** Opening Extracted information block **

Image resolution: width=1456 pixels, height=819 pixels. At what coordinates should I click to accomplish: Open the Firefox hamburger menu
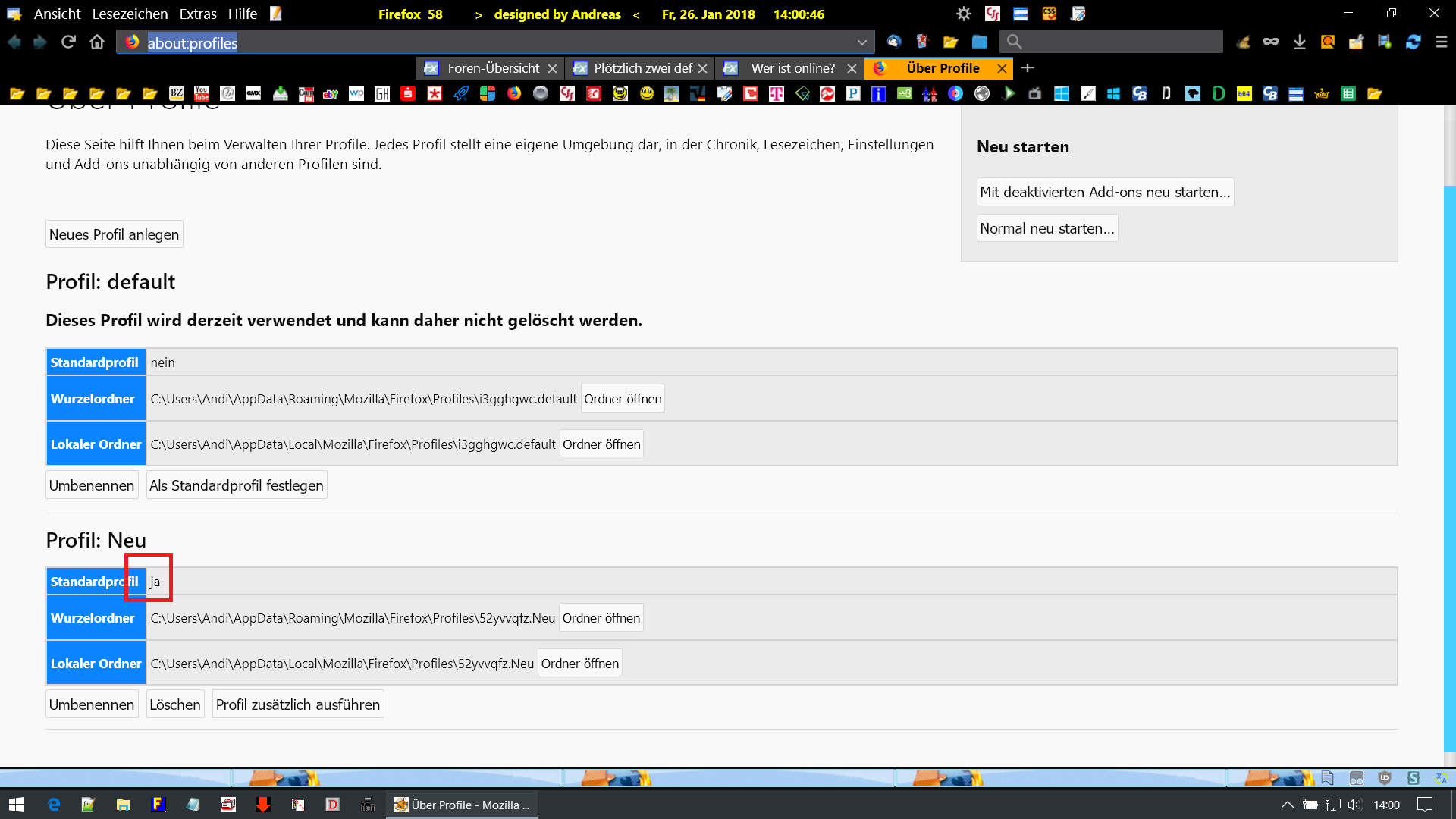coord(1441,42)
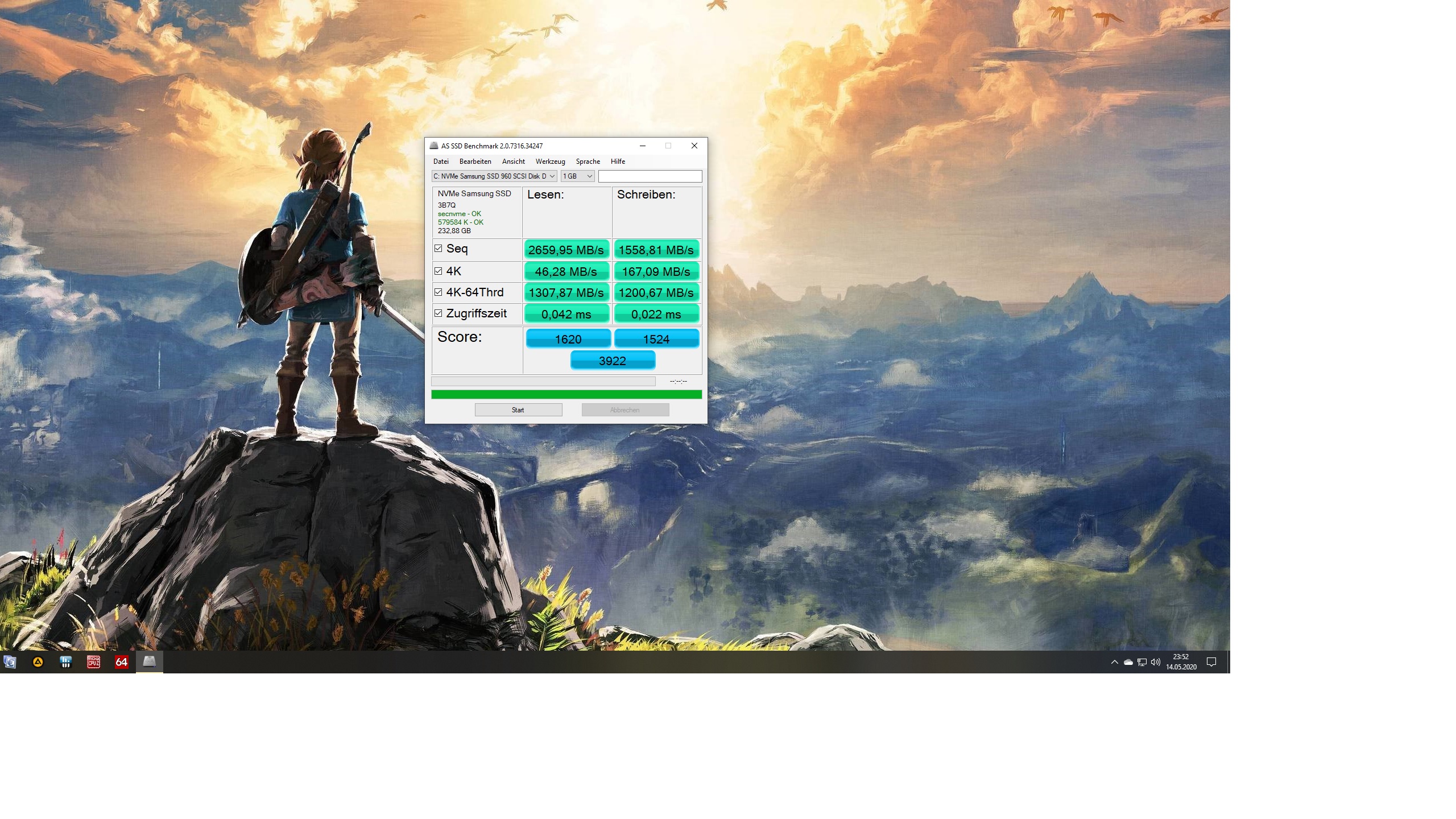Viewport: 1456px width, 819px height.
Task: Click the network tray icon
Action: tap(1142, 662)
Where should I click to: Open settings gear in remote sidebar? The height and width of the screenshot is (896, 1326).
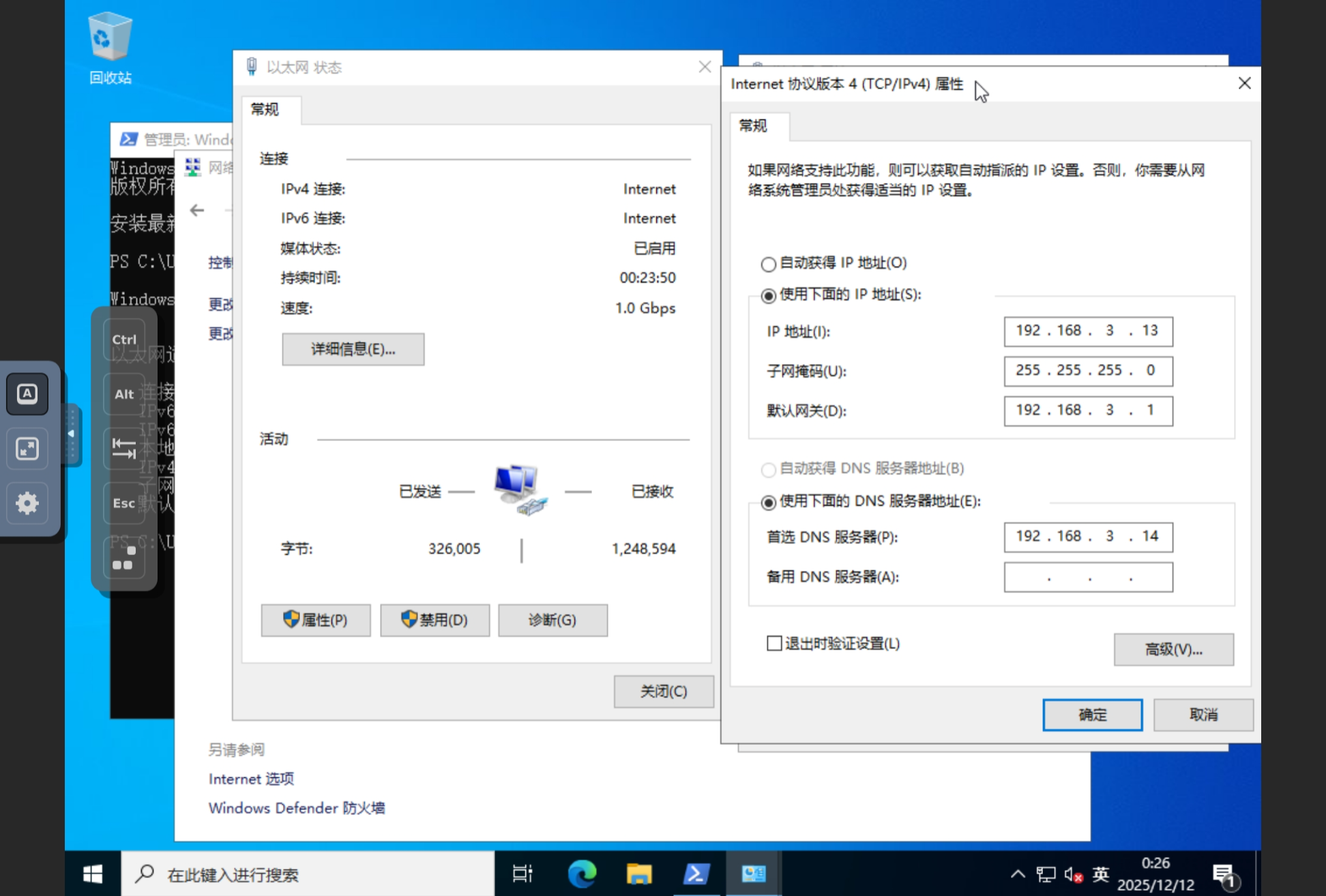coord(27,503)
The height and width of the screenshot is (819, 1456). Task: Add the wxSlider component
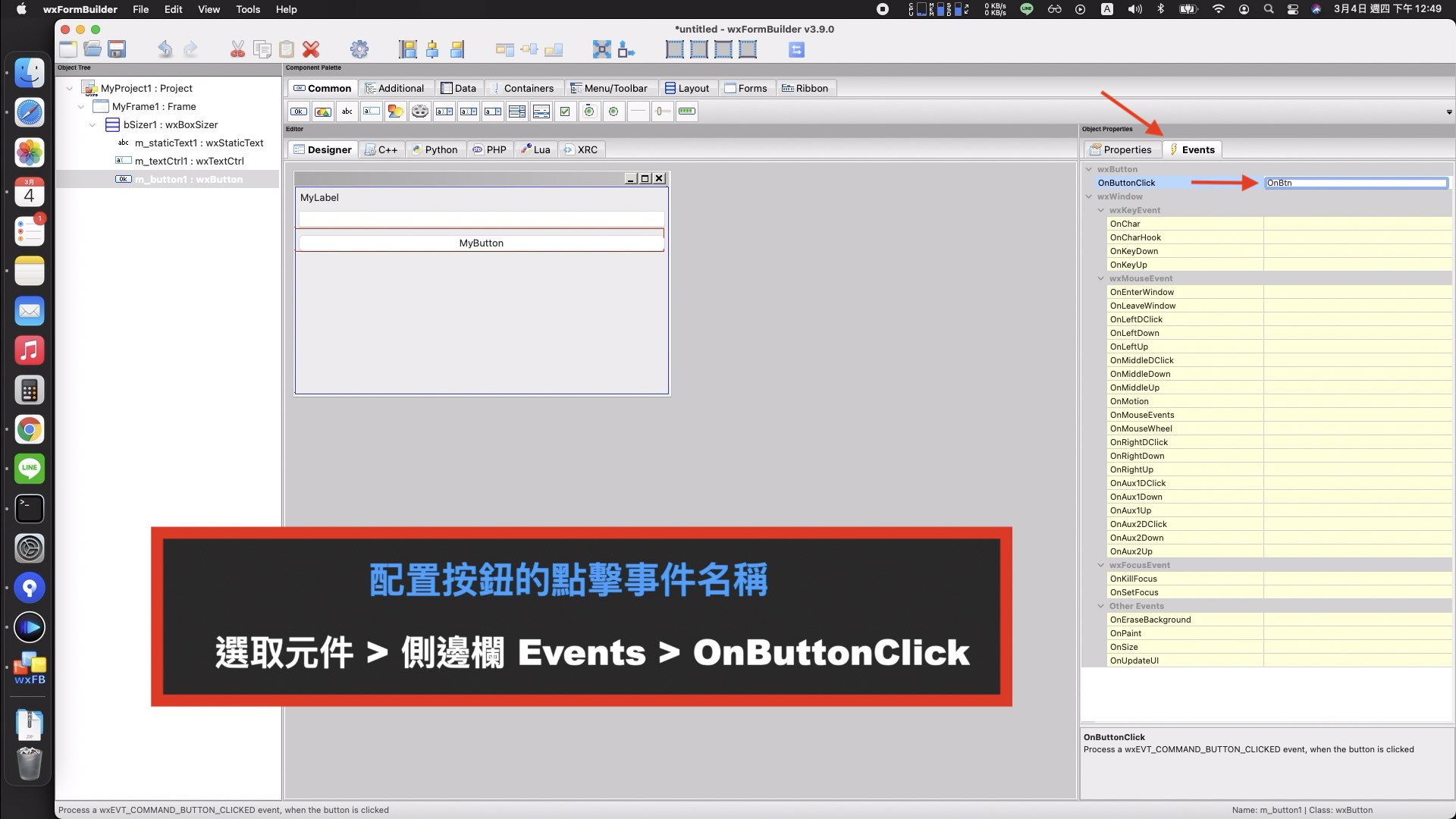coord(662,111)
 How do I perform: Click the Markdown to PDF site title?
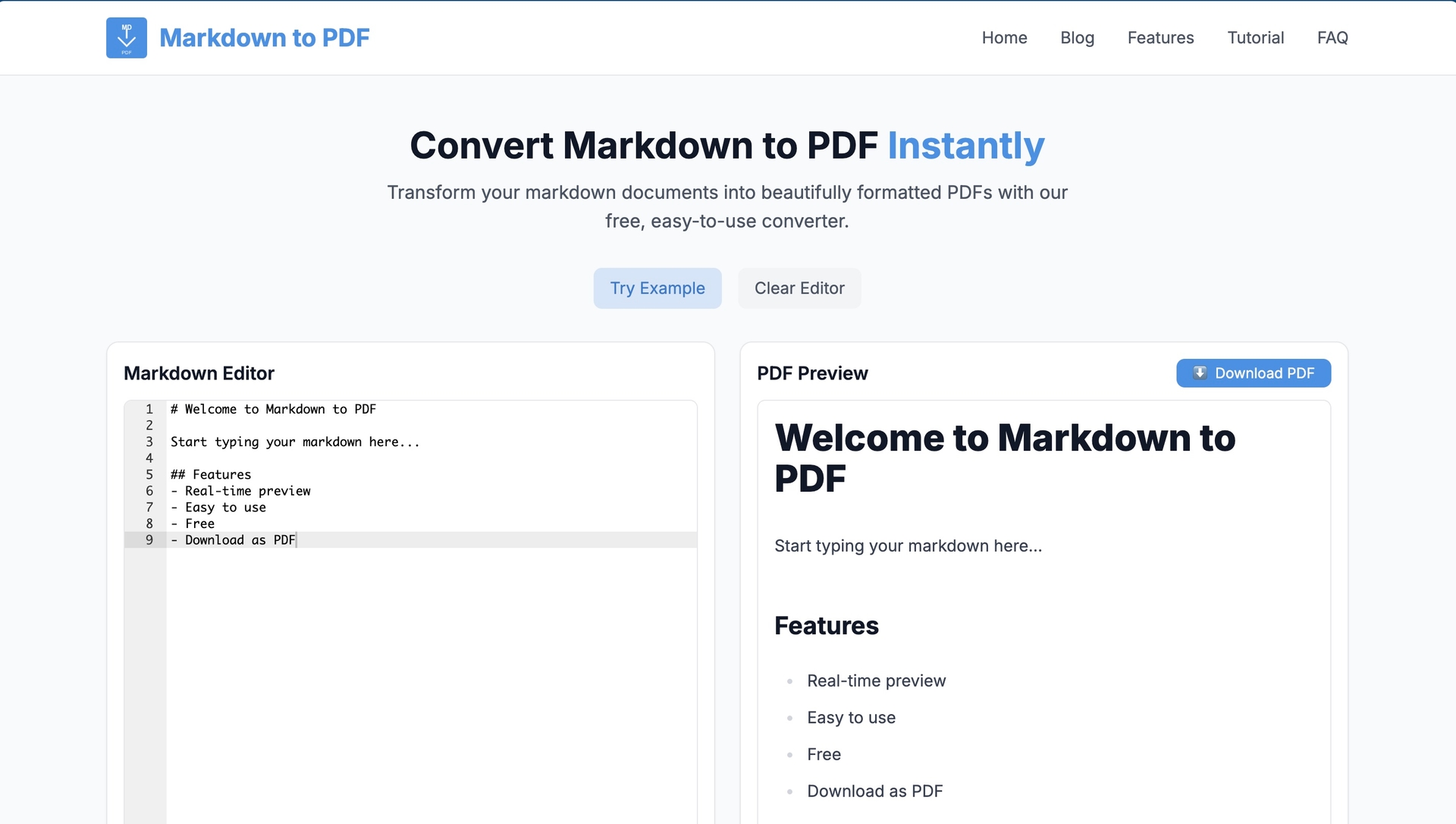[264, 38]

** Closing Extracted information block **

Exercise objective
All entries should be reproduced exactly; no picture belongs in the result.

Result below
Image resolution: width=1456 pixels, height=819 pixels. At what coordinates should I click to accomplish: Open the Firefox hamburger menu
coord(1441,42)
Viewport: 1456px width, 819px height.
Task: Click the network tray icon
Action: tap(1142, 662)
Where should I click to: Open settings gear in remote sidebar? The height and width of the screenshot is (896, 1326).
coord(27,503)
The height and width of the screenshot is (819, 1456). Task: Add the wxSlider component
coord(662,111)
 How do I perform: Click the Markdown to PDF site title?
[264, 38]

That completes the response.